Landscape echoes sentiment of Frost’s poem

“Not yesterday I learned to know the love of bare November days.”

Robert Frost’s words from his poem, “My November Guest” speak softly to Claire Murphy.

She understands and appreciates the bare November days of which Frost speaks.

Murphy spent much of Friday morning outside ranking pine straw and often she paused to rest and take in the beauty of the woods that are such a part of her life.

“Standing there in the woods among the bare trees, I could see though them to another stand of trees that I had not been able to see in so long,” she said. “When the countryside becomes bare, it’s a whole different place. I can see buildings that I haven’t noticed before. I can see where turkeys and deer have been and where they are feeding. Their world is opened up to me. It’s wonderful to see all of the things that have been camouflaged by the foliage of the summer and fall.”

“Bare November days” provide a different view of the forest and the opportunity to experience its changing mood.

“At this time of the year, I can go places in the woods that I haven’t been able to go before,” Murphy said. “I see things that I haven’t noticed before – knots on trees, the color of the bark and vines climbing the trunks.

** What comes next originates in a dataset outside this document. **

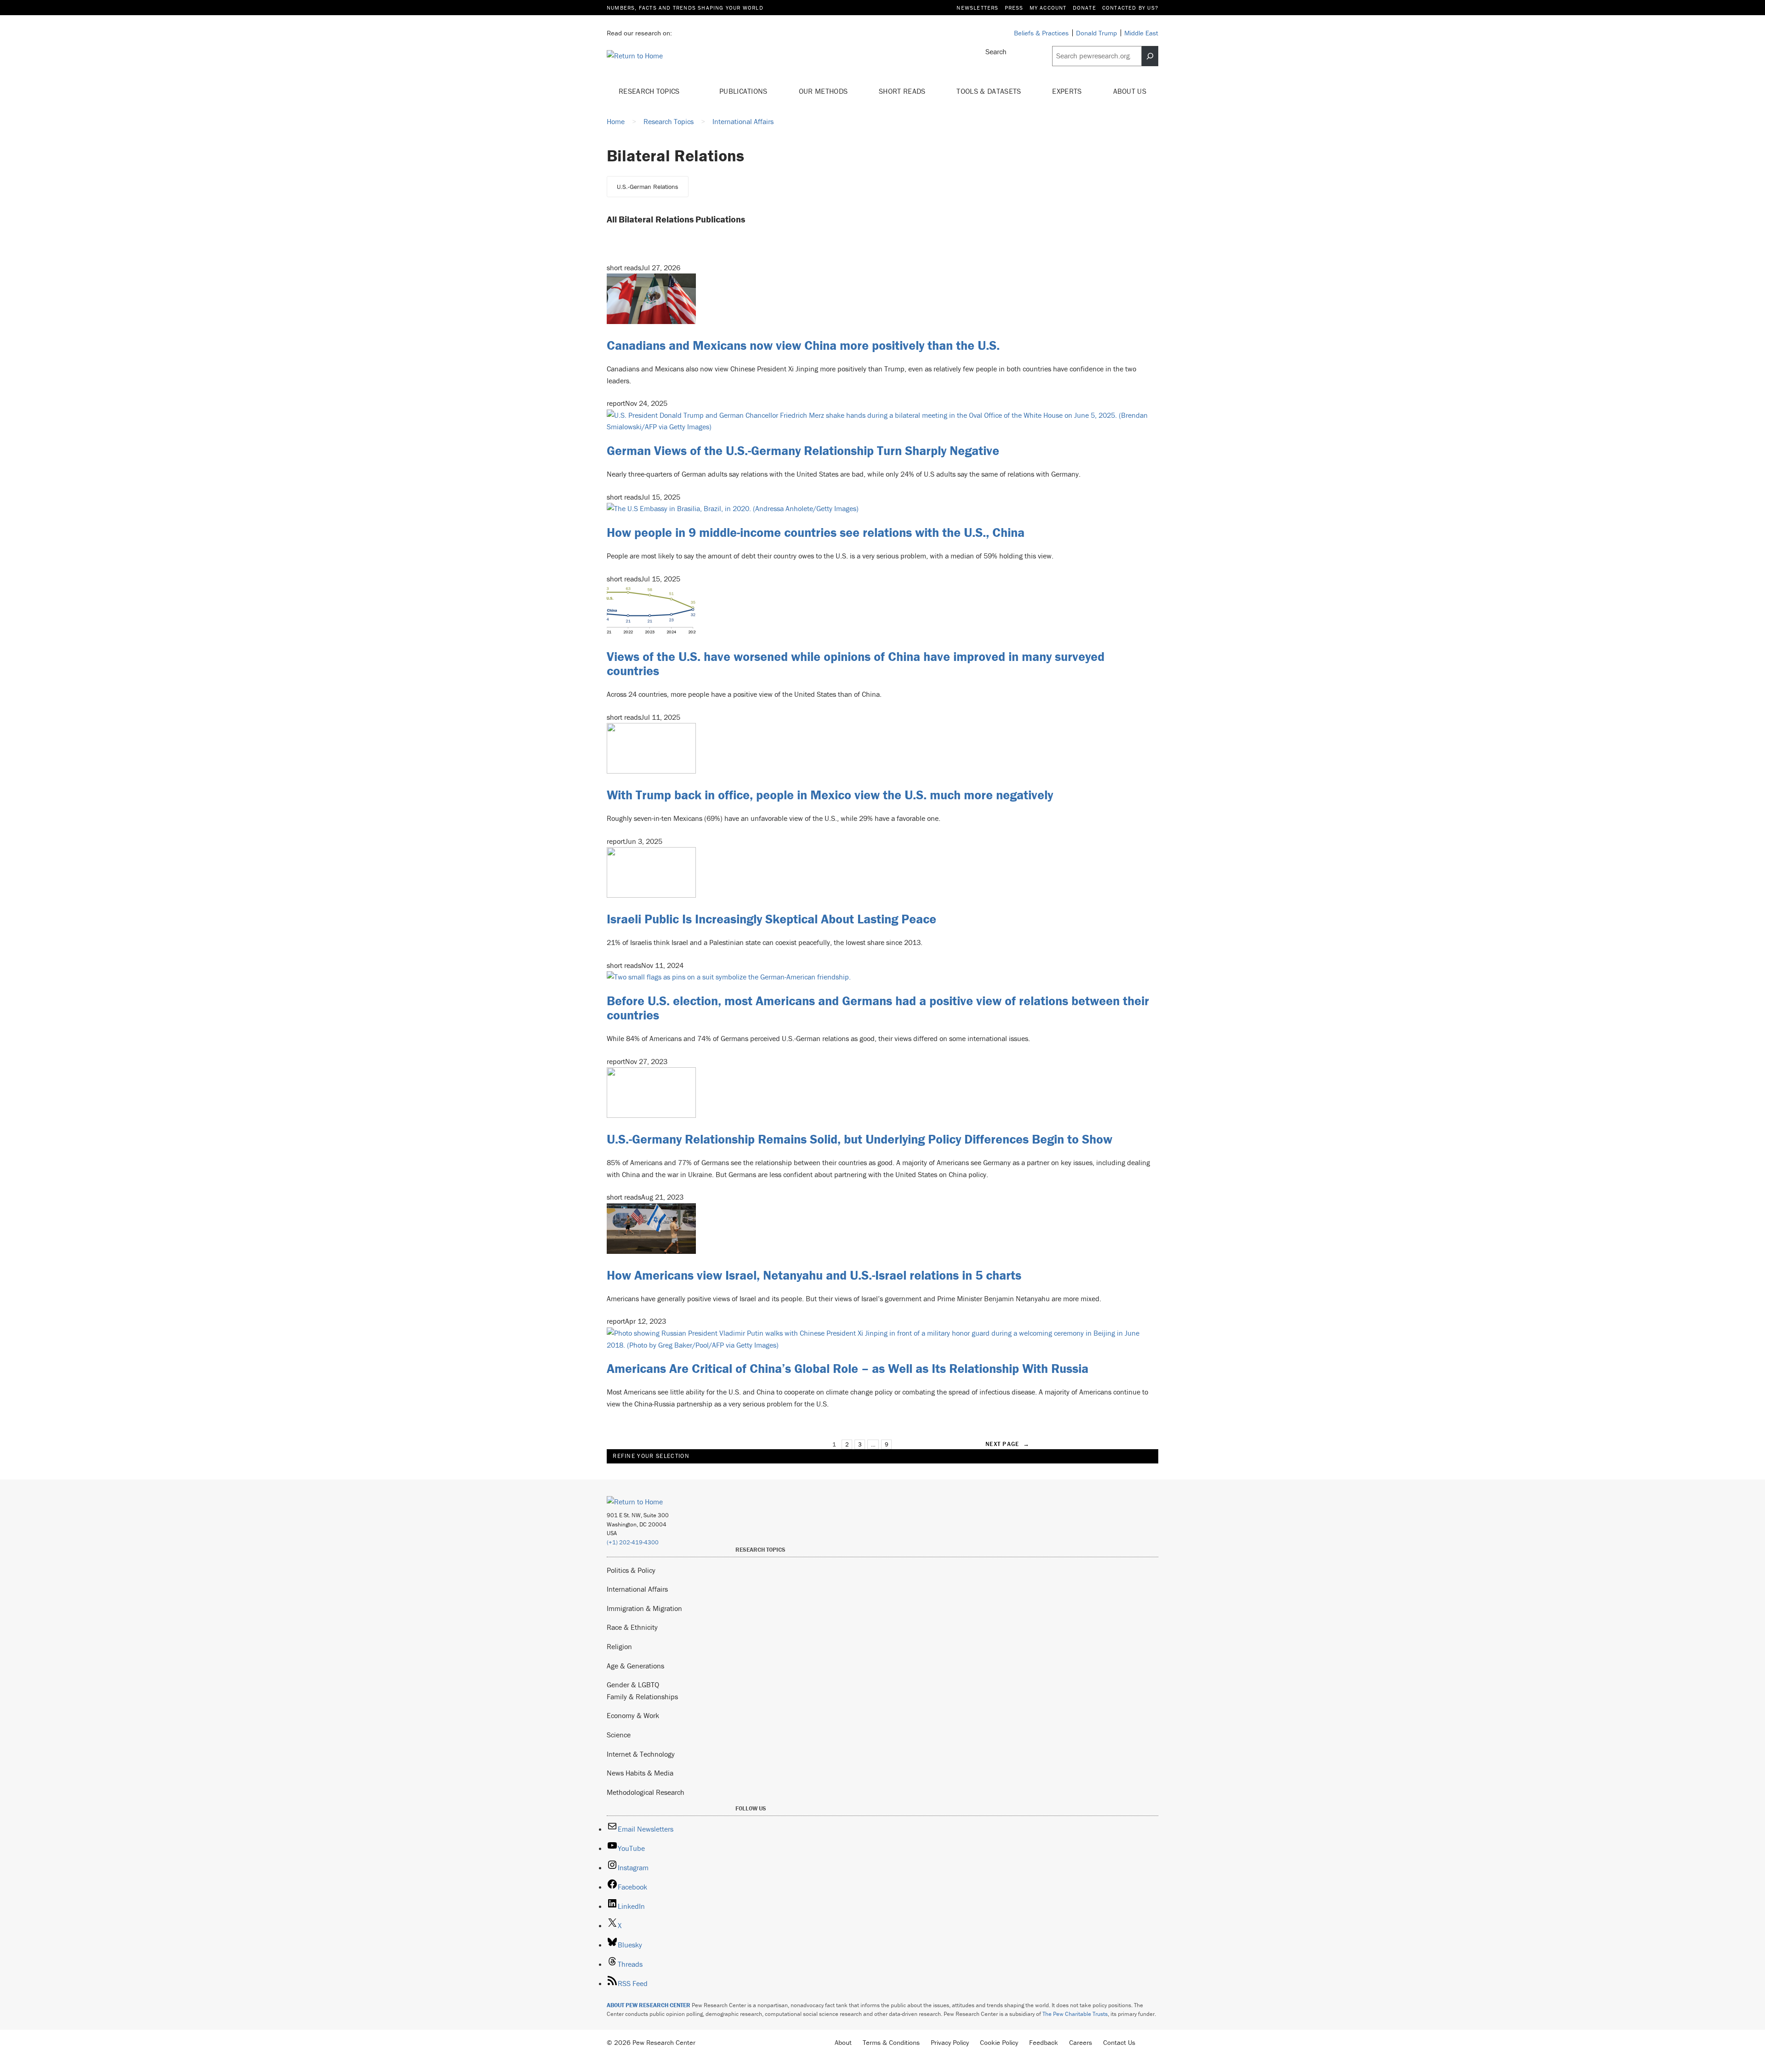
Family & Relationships (642, 1696)
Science (619, 1734)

“And, the quietness. I love the quietness. This morning, it was raining and I could hear the drops as they hit softly on the leaves and the crunch of the pine straw under my feet. The leaves made a carpet on the forest floor and it was absolutely beautiful.”

Murphy said she is captured by the beauty of the fields where the summer crops have been plowed under and the sighting of birds that come to feast on the fields.

“There’s just so much beauty around us that is only revealed when the earth becomes bare and there is nothing blocking our view,” she said. “We just have to become aware of the beauty of all seasons. The winter comes as a way of preparing us for the spring. And, if it were not for the bare winter days, we couldn’t appreciate the beauty of the spring.”

Murphy said she stood Friday reverently admiring the beauty of bare November days.

“The bare trees stand like church spires and they make me even more aware of God and His beauty all around me, especially in bare November days,” she said.